In computer science, the Tak function is a recursive function, named after Ikuo Takeuchi. It is defined as follows:

$$\tau (x,y,z) = \begin{cases}
\tau (\tau (x-1,y,z) ,\tau (y-1,z,x) ,\tau (z-1,x,y) ) & \text{if } y < x \\
 z & \text{otherwise}
 \end{cases}$$

def tak(x: int, y: int, z: int) -> int:
    if y < x:
        return tak(
            tak(x - 1, y, z),
            tak(y - 1, z, x),
            tak(z - 1, x, y)
        )
    else:
        return z

This function is often used as a benchmark for languages with optimization for recursion.

==tak() vs. tarai()==

The original definition by Takeuchi was as follows:

def tarai(x: int, y: int, z: int) -> int:
    if y < x:
        return tarai(
            tarai(x - 1, y, z),
            tarai(y - 1, z, x),
            tarai(z - 1, x, y)
        )
    else:
        return y # not z!

tarai is short for in Japanese.

John McCarthy named this function tak() after Takeuchi.

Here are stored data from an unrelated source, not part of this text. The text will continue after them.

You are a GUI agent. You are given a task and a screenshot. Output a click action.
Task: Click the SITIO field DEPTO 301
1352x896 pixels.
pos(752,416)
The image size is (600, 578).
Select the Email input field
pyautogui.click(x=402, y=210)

However, in certain later references, the y somehow got turned into the z. This is a small, but significant difference because the original version benefits significantly from lazy evaluation.

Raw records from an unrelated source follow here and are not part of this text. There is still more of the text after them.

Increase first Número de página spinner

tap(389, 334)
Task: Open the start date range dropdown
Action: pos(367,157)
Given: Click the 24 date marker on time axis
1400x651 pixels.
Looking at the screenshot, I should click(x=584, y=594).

Though written in exactly the same manner as others, the Haskell code below runs much faster.

tarai :: Int -> Int -> Int -> Int
tarai x y z
    | x <= y = y
    | otherwise = tarai (tarai (x-1) y z)
                        (tarai (y-1) z x)
                        (tarai (z-1) x y)

One can easily accelerate this function via memoization yet lazy evaluation still wins.

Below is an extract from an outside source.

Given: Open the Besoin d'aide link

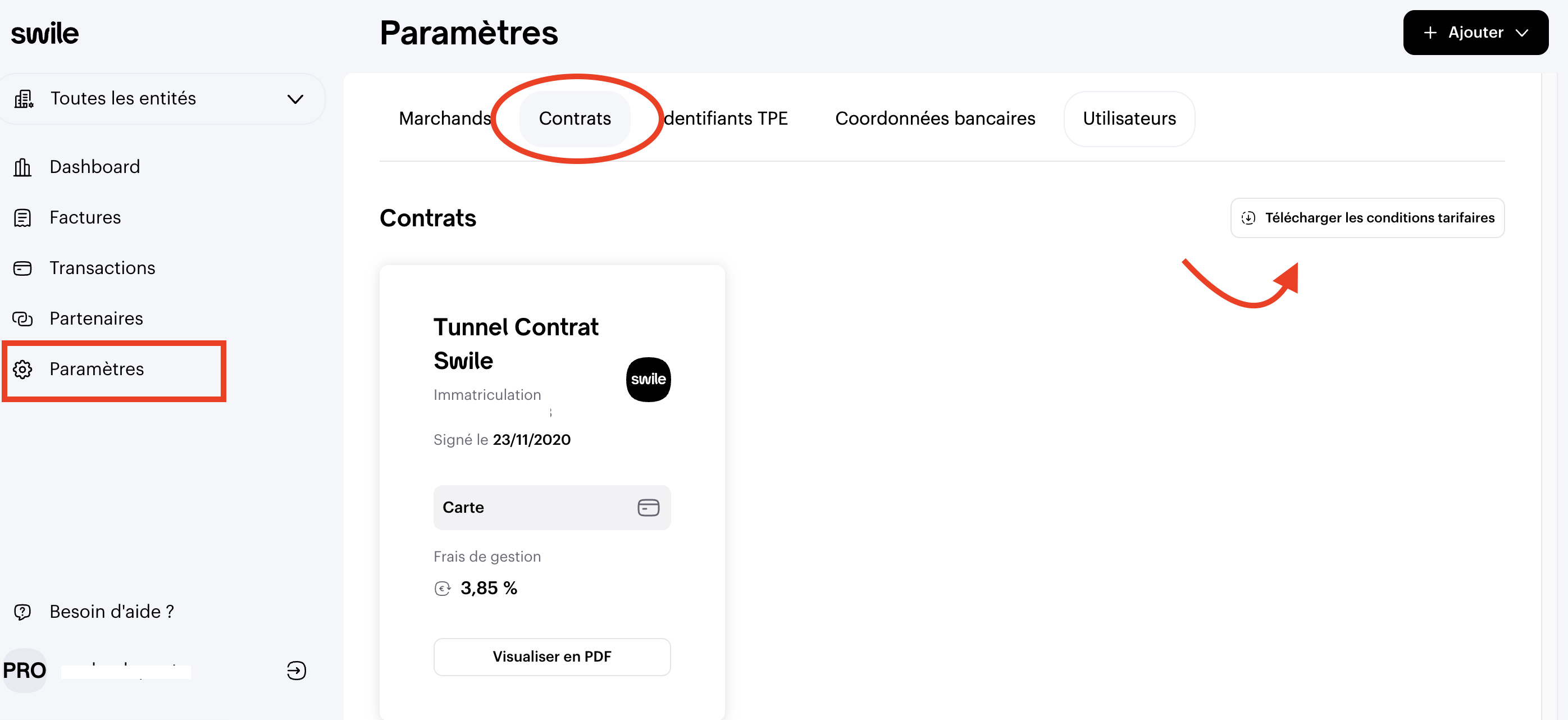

The best known way to optimize tarai is to use a mutually recursive helper function as follows.

def laziest_tarai(x: int, y: int, zx: int, zy: int, zz: int) -> int:
    if not y < x:
        return y
    else:
        return laziest_tarai(
            tarai(x-1, y, z),
            tarai(y-1, z, x),
            tarai(zx, zy, zz)-1, x, y)

def tarai(x: int, y: int, z: int) -> int:
    if not y < x:
        return y
    else:
        return laziest_tarai(
            tarai(x-1, y, z),
            tarai(y-1, z, x),
            z-1, x, y)

Here is an efficient implementation of tarai() in C:

int tarai(int x, int y, int z)
{
    while (x > y) {
        int oldx = x, oldy = y;
        x = tarai(x - 1, y, z);
        y = tarai(y - 1, z, oldx);
        if (x <= y) break;
        z = tarai(z - 1, oldx, oldy);
    }
    return y;
}

Note the additional check for (x <= y) before z (the third argument) is evaluated, avoiding unnecessary recursive evaluation.